On creativity: a legend speaks
Famed choreographer Twyla Tharp delivered her message loud and clear March 18 in a visit to UIndy: Creativity is not a magical gift for the chosen few. It’s available to anyone, but only as a byproduct of preparation and discipline.
“Each and every one of us is a creative person,” the Hoosier-born artist told the crowd in Ruth Lilly Performance Hall of the Christel DeHaan Fine Arts Center. “Accidents only happen to people who are working.”
Thus the oxymoronic concept of The Creative Habit, which was the title of Tharp’s bestselling 2003 how-to book and also that of her talk, presented by UIndy’s Sutphin Lectures in the Humanities series. Success in any creative field requires not just a bold, groundbreaking vision, she added, but also a strong knowledge and appreciation of our predecessors’ achievements.
“Rip them off. Use them.

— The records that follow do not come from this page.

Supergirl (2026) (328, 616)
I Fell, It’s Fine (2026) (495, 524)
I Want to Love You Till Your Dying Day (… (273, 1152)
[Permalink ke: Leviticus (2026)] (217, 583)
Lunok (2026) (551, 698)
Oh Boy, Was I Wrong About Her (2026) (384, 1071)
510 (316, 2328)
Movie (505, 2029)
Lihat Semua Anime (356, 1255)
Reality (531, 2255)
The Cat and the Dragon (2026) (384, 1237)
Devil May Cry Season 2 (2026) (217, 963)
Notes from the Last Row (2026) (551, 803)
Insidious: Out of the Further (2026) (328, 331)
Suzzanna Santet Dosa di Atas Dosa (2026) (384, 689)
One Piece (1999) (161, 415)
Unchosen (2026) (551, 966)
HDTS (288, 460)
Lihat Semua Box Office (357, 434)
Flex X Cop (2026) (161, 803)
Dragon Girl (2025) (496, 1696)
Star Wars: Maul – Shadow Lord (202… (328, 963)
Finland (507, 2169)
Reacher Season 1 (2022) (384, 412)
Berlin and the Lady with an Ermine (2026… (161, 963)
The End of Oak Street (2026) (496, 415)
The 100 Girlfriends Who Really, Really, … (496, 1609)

Don’t naysay the past,” said Tharp, who earlier in the day spent nearly an hour in a private discussion and Q&A session with select students. “Before you can think out of the box, you have to start with a box.”
Since graduating from Barnard College in 1963, Tharp has choreographed more than 164 works: 129 dances, 12 television specials, six Hollywood movies, four full-length ballets, four Broadway shows, and two figure skating routines. She has earned one Tony Award, two Emmy Awards, and many other honors. In 1965, Tharp founded her dance company, Twyla Tharp Dance. By combining different forms of movement—such as jazz, ballet, boxing, and inventions of her own making—Tharp’s work expands the boundaries of ballet and modern dance.